This is the federal government.
You're ignoring the CIA, the NSA, the donors, the wealthy news company owners, foreign governments, and really everything else that competes for time and attention.
It's not two people sitting in a room and doing civics class "good government" bullshit. why would you even want that?
What are you talking about? Delegation of authority is universal at every level leadership. I've literally been in these events where the C-Suite would have a 10-hour continual meeting to rapidly address a major problem while the VP was tasked with handling every-day tasks.
How big was the company then? Does it have anywhere near the dynamics of the institution you're attempting to compare it to? Was it even publicly held?
I obviously can't get into that. Why do you think something as universal as the delegation of duties doesn't exist at scale? The opposite is true. It exists at scale to a point where it becomes imperative.
I think his point is that Biden is far more likely to hand operations over to the NSA or some other bureaucrat rather than Kamala Retard Harris, and probably did do just that for his entire tenure
Yeah, sure, but he's not explaining it that way.
Now you're right in your assessment, but it doesn't take away from the fact that you, effectively, want a CO to have an XO; and for that XO to take your place on certain matters.
Sure, but that's an issue with who he has around him to delegate it to, not with the concept of delegation in general. And of course in this hypothetical Biden isn't handing it off to "The NSA" in some nebulous way where every NSA staffer gets a note from Biden. He's handing it off to the director of the NSA who's then putting other staff members on it and so on. It's still delegation to an individual, and it's still delegation that could or should involve a competent VP if such an individual were in the equation.

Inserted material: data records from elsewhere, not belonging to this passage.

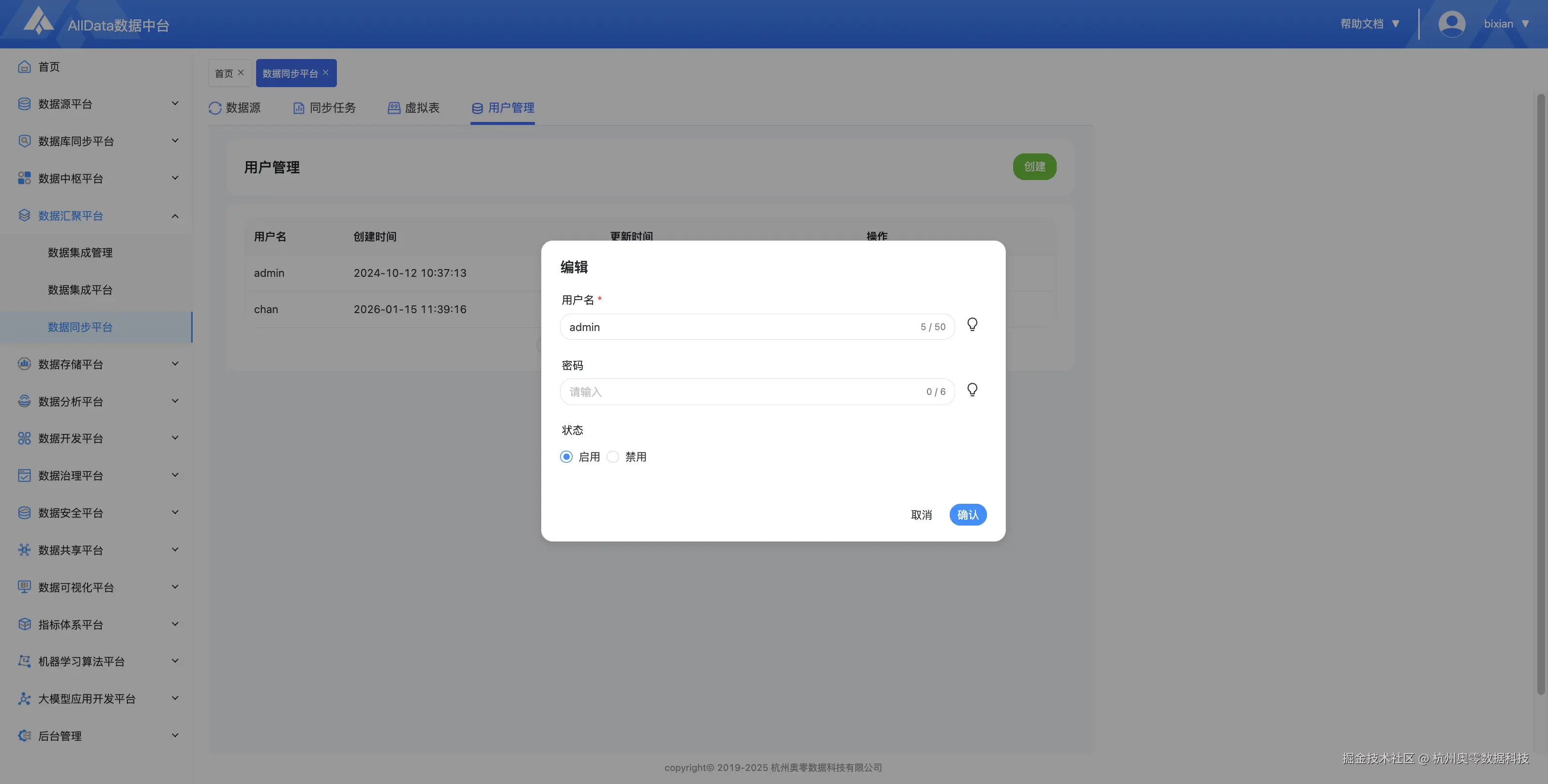1548x784 pixels.
Task: Click the lightbulb hint beside username field
Action: pyautogui.click(x=971, y=325)
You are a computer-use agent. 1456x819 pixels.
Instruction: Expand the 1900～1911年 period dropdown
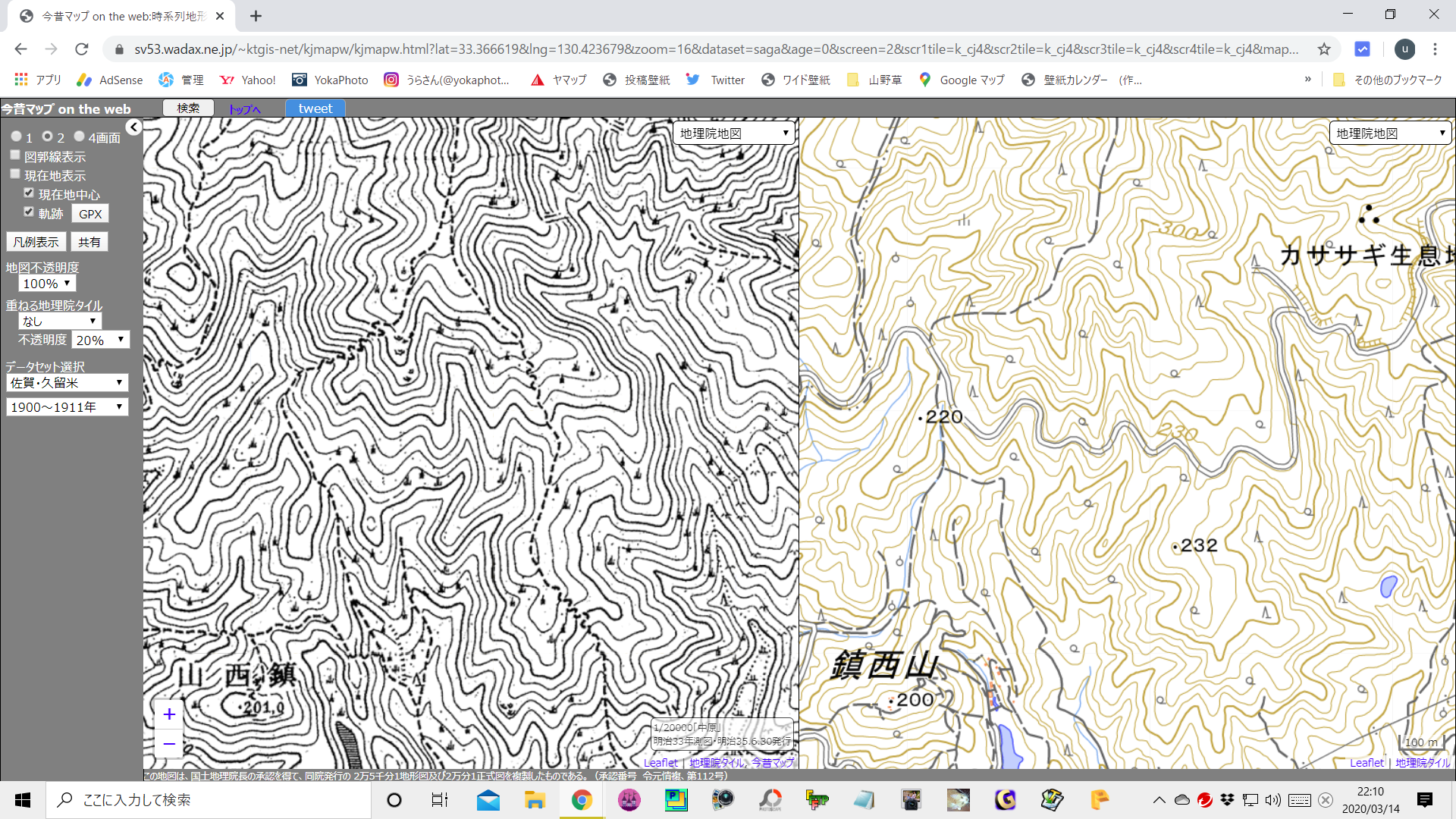click(x=67, y=407)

Obviously, u/Gizortnik was not suggesting that the VP would personally handle everything without anyone else being involved, and yet the impression is that the objection was to exactly that idea.
The way u/akira2501 has written his objection it comes off as thinking that these agencies are a literal hive mind where you give an order to every member of the agency at the same time, or objecting to the idea of executive officers in any capacity, or some other strange thing like that.